## Instructions for the task
Find the line with "This screenshot has height=1568, width=518.". Repeat it and each line after it, exactly, down to the end of the records below.

——————————

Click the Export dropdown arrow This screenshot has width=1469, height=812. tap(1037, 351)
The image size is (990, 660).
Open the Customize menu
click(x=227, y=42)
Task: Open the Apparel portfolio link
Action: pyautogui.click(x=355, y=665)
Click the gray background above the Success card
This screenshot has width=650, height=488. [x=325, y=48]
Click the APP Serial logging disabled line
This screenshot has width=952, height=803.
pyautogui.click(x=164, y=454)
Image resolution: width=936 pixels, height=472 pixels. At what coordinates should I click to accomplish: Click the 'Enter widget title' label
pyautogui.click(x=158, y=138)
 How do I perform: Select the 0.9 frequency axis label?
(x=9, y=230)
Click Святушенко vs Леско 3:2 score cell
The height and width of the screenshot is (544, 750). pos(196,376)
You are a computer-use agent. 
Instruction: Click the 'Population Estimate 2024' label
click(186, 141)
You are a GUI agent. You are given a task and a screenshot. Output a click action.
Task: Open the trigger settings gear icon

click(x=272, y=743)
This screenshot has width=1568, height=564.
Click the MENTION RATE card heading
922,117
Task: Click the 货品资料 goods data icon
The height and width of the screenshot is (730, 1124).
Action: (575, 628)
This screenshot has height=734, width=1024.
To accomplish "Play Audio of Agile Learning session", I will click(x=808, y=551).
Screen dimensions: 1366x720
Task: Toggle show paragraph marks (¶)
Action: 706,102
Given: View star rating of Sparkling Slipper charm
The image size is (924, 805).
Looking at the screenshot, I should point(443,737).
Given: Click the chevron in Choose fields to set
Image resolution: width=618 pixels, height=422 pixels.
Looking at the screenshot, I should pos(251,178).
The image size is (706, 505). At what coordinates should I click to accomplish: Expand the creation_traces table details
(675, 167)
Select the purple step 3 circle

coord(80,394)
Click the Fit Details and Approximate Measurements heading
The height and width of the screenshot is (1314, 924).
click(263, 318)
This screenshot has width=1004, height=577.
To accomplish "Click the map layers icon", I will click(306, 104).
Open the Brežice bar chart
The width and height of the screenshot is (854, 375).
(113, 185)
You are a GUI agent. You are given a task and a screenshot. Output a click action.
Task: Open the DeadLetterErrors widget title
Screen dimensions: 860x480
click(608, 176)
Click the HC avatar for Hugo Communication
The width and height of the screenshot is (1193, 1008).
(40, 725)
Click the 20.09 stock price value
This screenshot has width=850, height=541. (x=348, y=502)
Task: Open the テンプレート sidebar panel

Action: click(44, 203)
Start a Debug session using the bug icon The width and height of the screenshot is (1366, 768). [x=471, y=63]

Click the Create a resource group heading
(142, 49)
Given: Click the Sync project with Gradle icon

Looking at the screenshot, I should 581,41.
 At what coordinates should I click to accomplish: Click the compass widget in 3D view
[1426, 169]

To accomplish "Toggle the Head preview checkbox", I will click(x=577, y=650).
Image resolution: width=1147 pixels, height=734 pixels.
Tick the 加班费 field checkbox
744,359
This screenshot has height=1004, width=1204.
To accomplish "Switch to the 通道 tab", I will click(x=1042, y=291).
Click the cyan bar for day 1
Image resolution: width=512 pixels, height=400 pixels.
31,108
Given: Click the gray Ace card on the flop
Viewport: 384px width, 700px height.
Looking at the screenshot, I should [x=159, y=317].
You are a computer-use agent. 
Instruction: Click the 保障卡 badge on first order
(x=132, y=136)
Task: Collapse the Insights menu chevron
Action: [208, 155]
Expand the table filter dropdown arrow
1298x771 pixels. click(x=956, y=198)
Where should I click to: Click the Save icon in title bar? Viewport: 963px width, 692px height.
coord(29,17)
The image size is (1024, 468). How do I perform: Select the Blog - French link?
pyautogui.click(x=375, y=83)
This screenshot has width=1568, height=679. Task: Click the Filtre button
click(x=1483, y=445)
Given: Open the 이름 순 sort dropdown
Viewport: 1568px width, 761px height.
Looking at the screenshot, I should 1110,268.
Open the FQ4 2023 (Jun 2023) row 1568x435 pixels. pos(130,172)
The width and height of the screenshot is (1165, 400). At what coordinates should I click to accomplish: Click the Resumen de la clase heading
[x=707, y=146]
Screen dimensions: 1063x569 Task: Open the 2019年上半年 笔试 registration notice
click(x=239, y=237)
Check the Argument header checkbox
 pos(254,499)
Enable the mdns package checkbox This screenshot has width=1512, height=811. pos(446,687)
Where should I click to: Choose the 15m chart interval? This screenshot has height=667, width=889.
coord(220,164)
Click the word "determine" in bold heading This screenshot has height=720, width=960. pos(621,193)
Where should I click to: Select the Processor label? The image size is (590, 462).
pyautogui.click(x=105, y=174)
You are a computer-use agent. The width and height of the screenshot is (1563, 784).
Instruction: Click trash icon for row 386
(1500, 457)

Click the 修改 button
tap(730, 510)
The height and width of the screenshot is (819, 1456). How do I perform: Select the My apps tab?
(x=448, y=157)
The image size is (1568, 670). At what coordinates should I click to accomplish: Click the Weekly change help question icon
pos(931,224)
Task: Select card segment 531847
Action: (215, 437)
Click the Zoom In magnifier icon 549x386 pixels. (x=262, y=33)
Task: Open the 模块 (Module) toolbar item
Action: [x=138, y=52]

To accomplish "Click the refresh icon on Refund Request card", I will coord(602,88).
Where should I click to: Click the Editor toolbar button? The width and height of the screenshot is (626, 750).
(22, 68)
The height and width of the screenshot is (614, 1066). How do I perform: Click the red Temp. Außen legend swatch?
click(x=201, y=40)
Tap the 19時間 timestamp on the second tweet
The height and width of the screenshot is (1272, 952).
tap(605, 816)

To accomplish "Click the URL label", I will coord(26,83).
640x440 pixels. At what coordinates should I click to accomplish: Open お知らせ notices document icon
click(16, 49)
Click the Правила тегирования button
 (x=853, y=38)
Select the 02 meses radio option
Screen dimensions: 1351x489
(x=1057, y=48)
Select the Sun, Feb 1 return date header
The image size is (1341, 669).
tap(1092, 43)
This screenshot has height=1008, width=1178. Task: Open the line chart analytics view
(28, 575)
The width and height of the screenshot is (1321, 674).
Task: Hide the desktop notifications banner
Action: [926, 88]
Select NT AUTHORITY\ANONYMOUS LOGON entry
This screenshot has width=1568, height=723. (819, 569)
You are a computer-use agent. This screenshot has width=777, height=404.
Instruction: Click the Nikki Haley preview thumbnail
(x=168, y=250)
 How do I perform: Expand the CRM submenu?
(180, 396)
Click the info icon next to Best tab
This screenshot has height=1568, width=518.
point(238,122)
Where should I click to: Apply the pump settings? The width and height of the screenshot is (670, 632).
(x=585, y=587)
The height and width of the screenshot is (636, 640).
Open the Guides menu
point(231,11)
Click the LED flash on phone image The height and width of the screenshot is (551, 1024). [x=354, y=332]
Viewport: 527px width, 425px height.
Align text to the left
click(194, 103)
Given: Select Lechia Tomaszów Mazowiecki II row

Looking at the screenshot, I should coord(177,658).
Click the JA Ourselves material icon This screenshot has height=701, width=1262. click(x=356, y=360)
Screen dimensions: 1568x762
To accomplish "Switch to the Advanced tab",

——————————

## Response to this task
This screenshot has height=1568, width=518.
point(238,122)
Where should I click to: Apply the pump settings? The width and height of the screenshot is (670, 632).
(x=585, y=587)
The height and width of the screenshot is (636, 640).
Open the Guides menu
point(231,11)
Click the LED flash on phone image The height and width of the screenshot is (551, 1024). [x=354, y=332]
Viewport: 527px width, 425px height.
Align text to the left
click(194, 103)
Given: Select Lechia Tomaszów Mazowiecki II row

Looking at the screenshot, I should coord(177,658).
Click the JA Ourselves material icon This screenshot has height=701, width=1262. click(x=356, y=360)
Screen dimensions: 1568x762
To accomplish "Switch to the Advanced tab",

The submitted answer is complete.